∨ Full Dark House ∧
12
INTO THE PALACE
Dr Runcorn had already instructed the Palace not to open its doors to the public that morning. The last thing he wanted was for customers to tramp any remaining evidence through the magenta pile of the foyer carpets.
Theatrical rehearsals were under way for Orpheus in the Underworld. The production was due to open without previews on the coming Saturday night. The unusual step of premiering on a day when the critics had normally gone to the country was deliberate. Nearly all of the first week’s performances were sold out, thanks to shocked stage whispers along Shaftesbury Avenue that the production would not survive for more than a few performances before the Lord Chamberlain closed it down. Nobody knew exactly what had been altered in this radical reworking of Offenbach’s operetta, but the scenery going in depicted all the damnations of Hell, including several freshly invented for the occasion. The carpenters were telling their mates in the public bars that they had never heard such dirty language recited on the London stage, and there were tales of skimpy costumes on the girls that put the Windmill in the shade and left nothing to the imagination.

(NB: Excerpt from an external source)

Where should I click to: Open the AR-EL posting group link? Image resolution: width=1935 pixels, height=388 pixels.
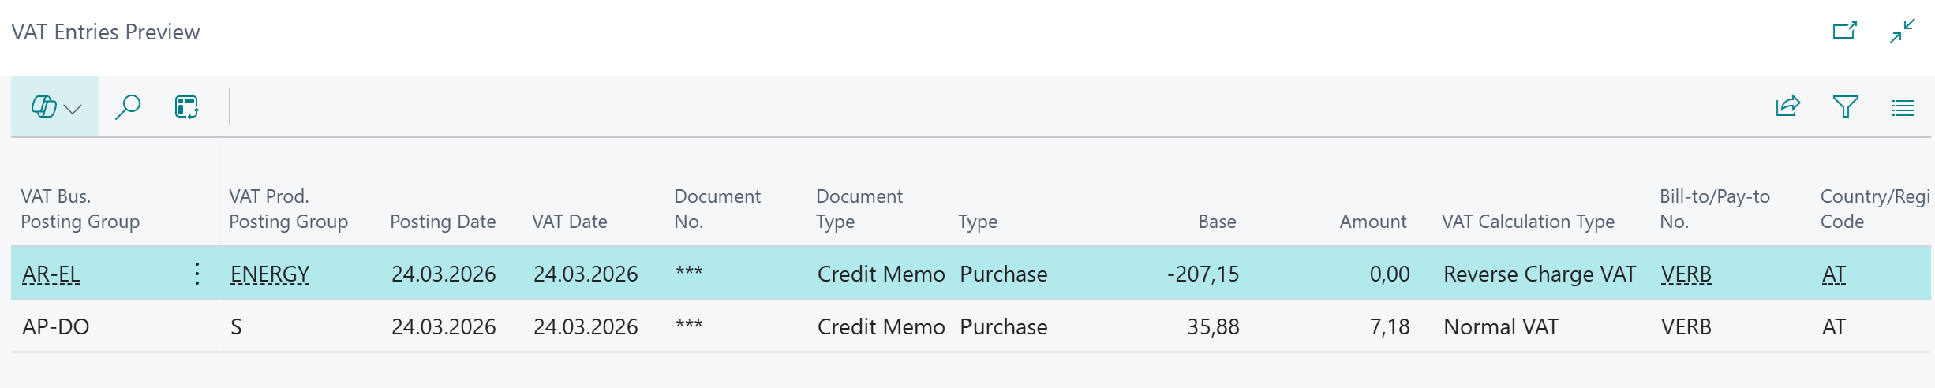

Bryant knocked at the theatre’s main entrance. PC Crowhurst nodded to him through a gap in the boarded-over glass, and hastily unlocked the door. The interior of the Palace was mock-Gothic, with a central marble staircase that offered views back on itself like a recurring image from an Escher etching. Its steps and walls were worn pale, scoured by their nightly brush with more than a thousand bodies. Dusty electroliers hung down through the stairwell, their crystals gleaming dully like ropes of low-grade pearls.
“Hm. Nobody home.” Bryant peered into the frosted-glass lozenge of the box-office booth. “Let’s try the floor above.” He enthusiastically took the stairs in pairs and triples, forcing May to trot beside him. “We’re not going to give the press anything on this one. Davenport wants us to screw the lid down tight because of the victim’s background.”
“Which is what?”
“Apparently her parents are Austrian. She trained in Vienna, mother’s dead, father’s Albert Friedrich, the international concert organizer. He’s a pretty well-known chap, worked with C.B. Cochran here in the twenties, but Friedrich has lost a lot of good faith lately over his attitude towards the Jews. He has enough right-wing connections in neutral territories for the FO to keep files on him. He’s also a professional litigant. I imagine he’d be prepared to make trouble for everyone if anything unsavoury leaks out about his daughter. Do you have a girl?”
“I’m sorry?”
“I was wondering if you had a girl. You know, a sweetheart. I don’t, more’s the pity.” Bryant sighed and shook his head with incredulity. “It’s not through lack of trying. I don’t understand it. There’s supposed to be a shortage of decent men. You just don’t seem to meet the right ladies in this job.”
“I don’t have a girl at the moment,” May admitted. “I was seeing someone, but she’s been posted to Farnham and isn’t keen on writing letters.”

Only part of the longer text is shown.